Saving mixed monitor setup in xorg.conf

I have a GeForce GTX 1060 driving two monitors, one 28" 3840x2160 and one 24" 1920x1200 using linux mint 20.3 and GeForce driver version 510.73.05. My goal is to get a single desktop across both monitors such that dragging a window from one to the other is seamless. By default, the nvidia driver drives each screen at its native resolution, so if you drag a terminal from, say, the low-resolution monitor to the high resolution monitor, the terminal becomes extremely small and unusable.

Setting up the monitors either via the “NVIDIA X Server Settings” application or via xrandr command solves the desktop resolution issue.

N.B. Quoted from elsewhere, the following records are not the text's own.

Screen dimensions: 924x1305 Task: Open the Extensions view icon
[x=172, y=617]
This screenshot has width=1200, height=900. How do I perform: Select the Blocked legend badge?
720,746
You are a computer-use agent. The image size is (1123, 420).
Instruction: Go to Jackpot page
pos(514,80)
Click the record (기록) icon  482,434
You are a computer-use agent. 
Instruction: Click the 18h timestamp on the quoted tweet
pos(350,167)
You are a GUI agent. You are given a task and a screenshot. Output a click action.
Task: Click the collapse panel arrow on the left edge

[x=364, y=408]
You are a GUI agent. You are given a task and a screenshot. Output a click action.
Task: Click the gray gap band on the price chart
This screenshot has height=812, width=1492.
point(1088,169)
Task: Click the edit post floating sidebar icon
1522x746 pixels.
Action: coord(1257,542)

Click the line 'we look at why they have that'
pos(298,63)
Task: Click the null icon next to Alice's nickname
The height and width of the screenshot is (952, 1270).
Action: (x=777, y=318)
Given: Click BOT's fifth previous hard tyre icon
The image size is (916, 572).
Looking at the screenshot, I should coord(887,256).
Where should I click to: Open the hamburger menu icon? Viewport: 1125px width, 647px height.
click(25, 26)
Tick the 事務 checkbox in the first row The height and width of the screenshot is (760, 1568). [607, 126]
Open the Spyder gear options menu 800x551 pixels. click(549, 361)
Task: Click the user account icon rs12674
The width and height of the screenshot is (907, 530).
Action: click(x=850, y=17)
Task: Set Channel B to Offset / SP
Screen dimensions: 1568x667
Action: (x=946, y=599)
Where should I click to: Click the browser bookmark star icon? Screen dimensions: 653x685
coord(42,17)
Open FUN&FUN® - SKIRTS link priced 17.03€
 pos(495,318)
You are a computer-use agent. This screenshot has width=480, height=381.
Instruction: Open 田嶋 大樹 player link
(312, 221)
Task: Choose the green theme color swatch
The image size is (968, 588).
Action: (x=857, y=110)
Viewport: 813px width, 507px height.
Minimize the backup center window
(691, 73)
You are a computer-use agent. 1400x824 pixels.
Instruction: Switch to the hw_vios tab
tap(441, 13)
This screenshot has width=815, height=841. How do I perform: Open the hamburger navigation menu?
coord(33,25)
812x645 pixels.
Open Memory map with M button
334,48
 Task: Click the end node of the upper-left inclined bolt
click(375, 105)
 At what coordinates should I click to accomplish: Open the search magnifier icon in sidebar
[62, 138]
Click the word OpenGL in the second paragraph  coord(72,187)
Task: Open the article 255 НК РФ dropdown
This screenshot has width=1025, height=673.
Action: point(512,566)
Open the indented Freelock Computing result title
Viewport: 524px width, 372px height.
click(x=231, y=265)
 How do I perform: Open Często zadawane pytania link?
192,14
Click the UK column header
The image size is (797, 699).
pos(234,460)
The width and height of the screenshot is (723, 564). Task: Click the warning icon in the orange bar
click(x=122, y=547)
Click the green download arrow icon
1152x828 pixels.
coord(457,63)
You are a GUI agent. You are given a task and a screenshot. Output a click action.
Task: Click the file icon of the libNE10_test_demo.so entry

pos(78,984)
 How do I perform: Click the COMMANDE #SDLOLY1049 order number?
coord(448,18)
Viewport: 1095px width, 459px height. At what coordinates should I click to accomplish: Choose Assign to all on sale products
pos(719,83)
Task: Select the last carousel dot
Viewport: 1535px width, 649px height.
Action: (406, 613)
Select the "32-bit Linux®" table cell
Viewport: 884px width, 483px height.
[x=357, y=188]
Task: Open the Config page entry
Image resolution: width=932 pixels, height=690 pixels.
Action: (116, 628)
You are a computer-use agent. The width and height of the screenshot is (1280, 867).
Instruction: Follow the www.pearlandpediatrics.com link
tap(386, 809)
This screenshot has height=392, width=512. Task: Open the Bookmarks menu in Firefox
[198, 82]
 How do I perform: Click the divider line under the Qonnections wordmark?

The following is the xrandr command since it’s a bit harder to explain how to do this in the GUI setup utility:

“xrandr --dpi 160 --fb 7104x2160
–output DP-2 --mode 3840x2160 --scale 1x1 --pos 0x0 --panning 3840x2160+0+0
–output DVI-D-0 --mode 1920x1200 --scale 1.7x1.737 --pos 3840x38 --panning 3264x2084+3840+38”

The result of both of these configuration options is to have both monitors display a single desktop with windows that are dragged from one monitor to the other looking the same. Essentially, the window displays with the same height and width, fonts look the same, etc.

The problem comes with the xorg.conf file that is saved from the NVIDIA X Server Settings application. When I restart X using that generated xorg.conf, the x server automagically creates a massive virtual destop in addition to correcting the displayed geometry. Essentially, the windows dragged from one screen to the other are correctly scaled for the monitor, but the monitors, together, display only about 1/4 of a massive virtual space. I’ve pretty much exhausted the documentation I could find about this and have found no way to fix the problem. For reference, here’s my current xorg.conf:

nvidia-xconfig: X configuration file generated by nvidia-xconfig

nvidia-xconfig: version 510.73.05

Section “ServerLayout”
Identifier “Layout0”
Screen 0 “Screen0” 0 0
InputDevice “Keyboard0” “CoreKeyboard”
InputDevice “Mouse0” “CorePointer”
Option “Xinerama” “0”
EndSection

Section “Files”
EndSection

Section “Module”
Load “dbe”
Load “extmod”
Load “type1”
Load “freetype”
Load “glx”
EndSection

Section “InputDevice”

# generated from default
Identifier     "Mouse0"
Driver         "mouse"
Option         "Protocol" "auto"
Option         "Device" "/dev/psaux"
Option         "Emulate3Buttons" "no"
Option         "ZAxisMapping" "4 5"

EndSection

Section “InputDevice”

# generated from default
Identifier     "Keyboard0"
Driver         "kbd"

EndSection

Section “Device”
Identifier “Device0”
Driver “nvidia”
VendorName “NVIDIA Corporation”
BoardName “NVIDIA GeForce GTX 1060 6GB”
EndSection

Section “Screen”
Identifier “Screen0”
Device “Device0”
DefaultDepth 24
Option “Stereo” “0”
Option “nvidiaXineramaInfoOrder” “DFP-5”
Option “metamodes” “DP-2: 3840x2160 +0+0 {ViewPortOut=3840x2160+0+0, ViewPortIn=3840x2160, PanningTrackingArea=3840x2160+0+0}, DVI-D-0: 1920x1200 +3840+38 {ViewPortOut=1920x1200+3840+38, ViewPortIn=3264x2084, PanningTrackingArea=3264x2084+3840+38}”
Option “SLI” “Off”
Option “MultiGPU” “Off”
Option “BaseMosaic” “off”
Option “UseEdidDpi” “FALSE”
SubSection “Display”
Depth 24
Modes “7104x2160”
EndSubSection
EndSection

This seems like it should do the same thing as the above mentioned xrandr command, but it doesn’t.

Any idea how to fix this?

A pointer to appropriate documentation would also be greatly appreciated.

Update: I should have mentioned, my current workaround is to log in, then immediately open a terminal and run the above-mentioned xrandr command.